La jornada escolar
ALGUNOS SINDICATOS de profesores parecen dispuestos a replantear el viejo debate sobre la conveniencia de la jornada continuada en la enseñanza. El asunto merece una reflexión serena en la que deben participar las administraciones, los profesores, los padres de familia y, en función de su nivel de madurez, los propios alumnos. Todos esos, sectores, pues no se sostiene la pretensión de algún sindicato de que, por tratarse de un asunto que afecta a las "condiciones de trabajo" de los profesores, sólo a ellos incumbe. Las reticencias de las asociaciones regionales de padres de alumnos en Andalucía y Canarias, las dos únicas comunidades en las que se ha introducido el cambio de horario escolar (más claramente favorecedor de la verdadera jornada continua en el archipiélago que en Andalucía), tienen su sentido. Seguramente están indicando que ciertas costumbres muy arraigadas en la sociedad española (y sin duda la de un horario familiar vinculado al de la escuela es una de ellas) no pueden ser tomadas a beneficio de inventario.Los argumentos esgrimidos por quienes están a favor de la sustitución del tradicional horario partido (nueve a doce de la mañana y tres a cinco de la tarde) por otro intensivo que pudiera comenzar entre las ocho y las nueve y concluir en torno a las dos de la tarde son fundamentalmente éstos: que los profesores y los centros quedarían más disponibles para la organización de cursos de actualización o de formación permanente; que los alumnos rinden más en las primeras horas de la jornada; que el profesor puede organizar mejor su tiempo de preparación de clases y corrección de ejercicios, y que las tardes pueden aprovecharse en la realización de actividades extraescolares como música, artes plásticas, deportes, etcétera.
La cuestión de las actividades extraescolares parece importante. Los problemas de desconexión con el horario laboral de los padres derivados de una más temprana salida de los escolares del colegio se soslayarían mediante el funcionamiento de dichas actividades. Pero el asunto, entonces, reside en saber qué profesionales se harían cargo de ellas y por cuenta de quién. Sin una financiación suficiente, una sólida infraestructura y una organización mínimamente seria de las actividades extraescolares parece dificil que éstas lleguen a generalizarse, por lo que, en el debate sobre el horario, no deberían utilizarse como única moneda de cambio.

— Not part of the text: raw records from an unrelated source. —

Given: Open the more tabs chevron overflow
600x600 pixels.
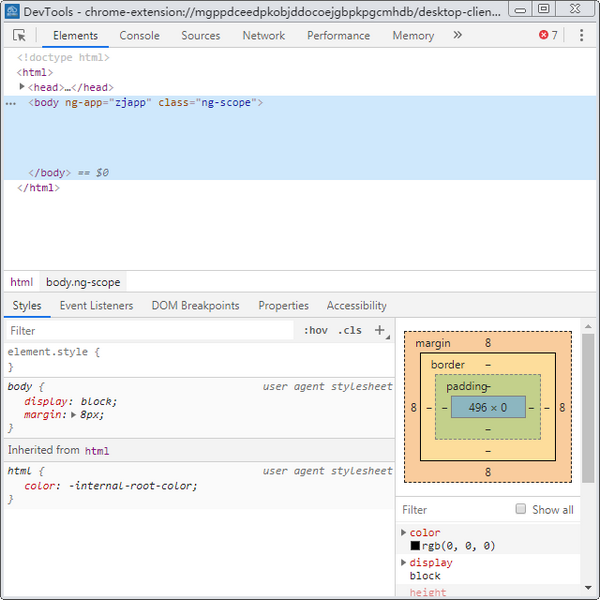Looking at the screenshot, I should pos(458,35).
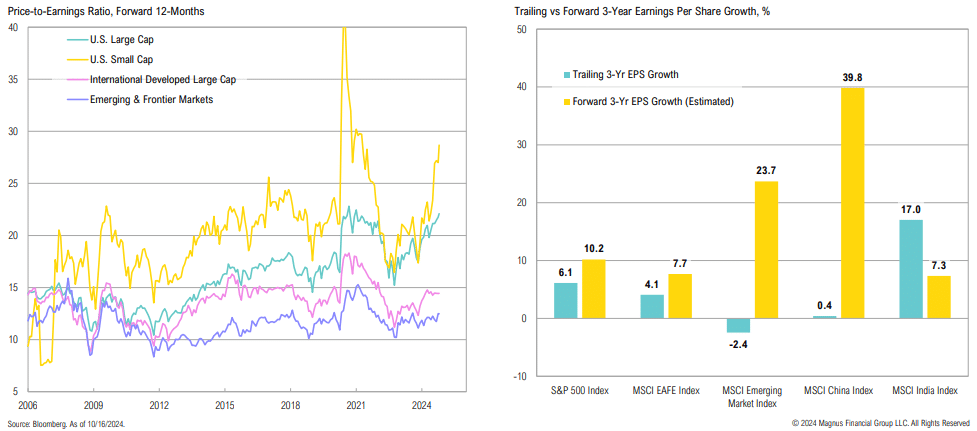The height and width of the screenshot is (431, 977).
Task: Click the 4.1 MSCI EAFE trailing bar
Action: click(652, 306)
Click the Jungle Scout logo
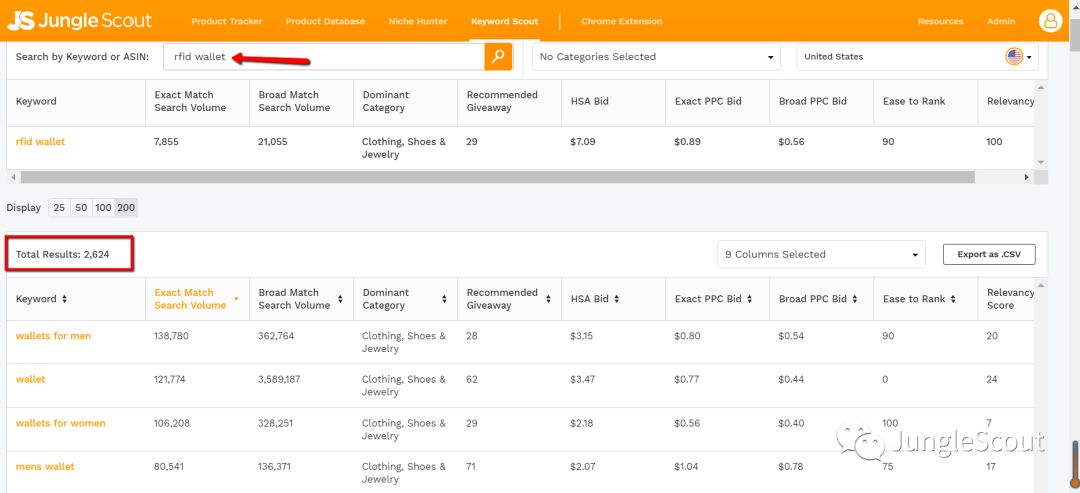The width and height of the screenshot is (1080, 493). tap(80, 21)
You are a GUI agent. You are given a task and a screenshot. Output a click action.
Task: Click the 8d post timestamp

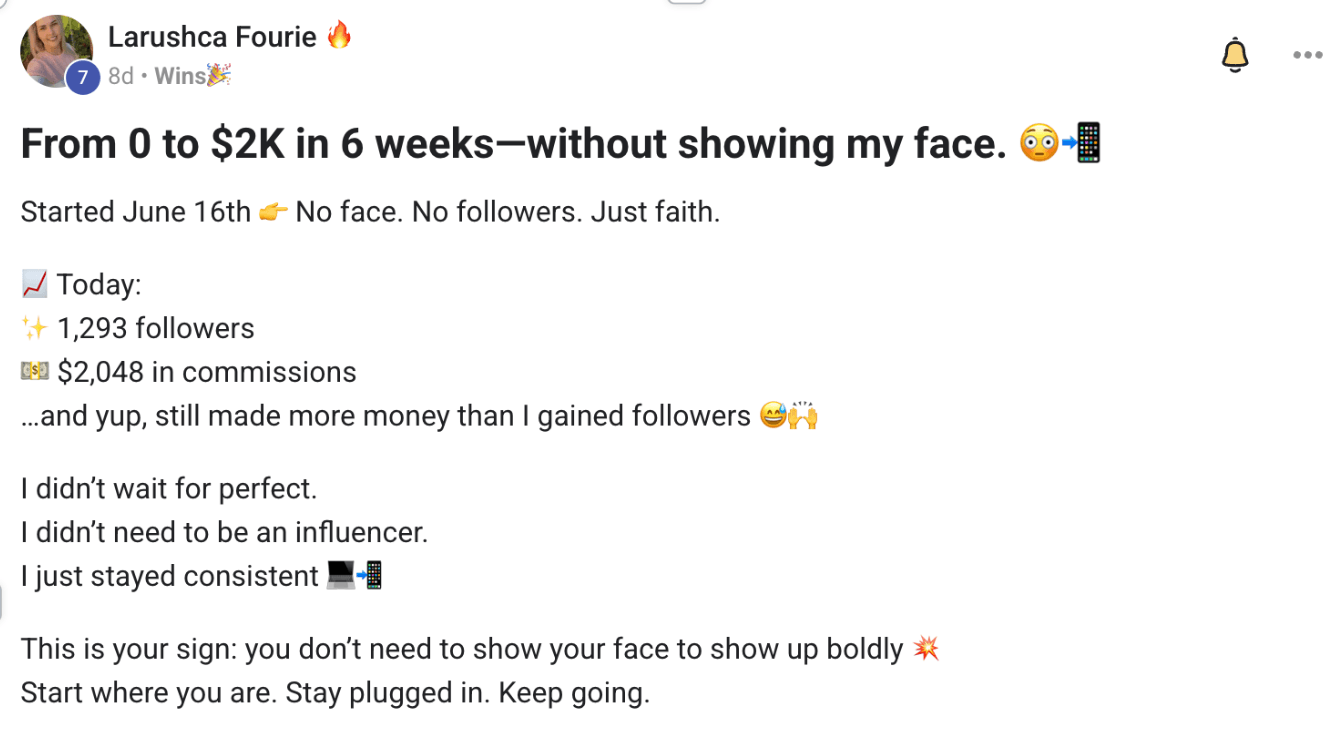pos(120,76)
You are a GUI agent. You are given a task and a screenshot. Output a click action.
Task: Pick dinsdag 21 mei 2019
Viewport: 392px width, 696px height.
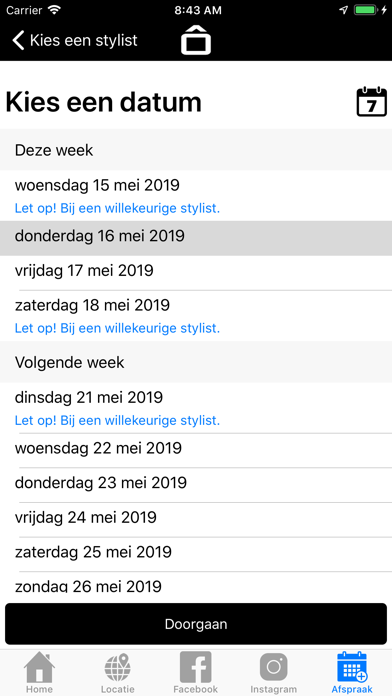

En algunos países europeos, con independencia del modelo de jornada que tengan -en la mayoría no muy diferente del nuestro-, se han arbitrado fórmulas (los kinderhot alemanes y servicios similares en Francia y en Dinamarca) que permiten a los escolares ent.retener la espera hasta que sus padres acuden a recogerlos, bien preparando las lecciones del día siguiente, bien realizando actividades recreativas no viculadas a sus programas de estudio. Y es significativo que esos servicios se desarrollen casi siempre fuera del edificio escolar.
Entretanto, parece razonable que el Ministerio de Educación y Ciencia prefiera esperar a que se comprueben los resultados de la implantación del nuevo modelo de jornada allí donde ya se está experimentando y, tras un diálogo entre todos los sectores sociales implicados, decidir lo que sea más conveniente para los alumnos y para los profesores. En teoría, lo que es bueno para el que presta el servicio lo es también para el que lo recibe, pero no siempre la práctica lo confirma. Y no les falta razón a los responsables del ministerio cuando advierten que las decisiones sobre horarios laborales suelen ser irreversibles.
De todos modos, si el debate se abre, convendría liberarlo de antemano de generalizaciones gratuitas e injustas como la especie según la cual hoy las familias españolas, supuestamente nada o mínimamente interesadas por la verdadera educación de sus hijos, sólo conciben el sistema educativo como un aparcamiento para sus vástagos mientras los padres se dedican a sus cosas. Generalización tan injusta como la de quienes, desde el otro lado, se muestran convencidos de que los maestros carecen del menor interés por su trabajo y de que las dos únicas razones para que alguien decida hacerse profesor se llaman julio y agosto.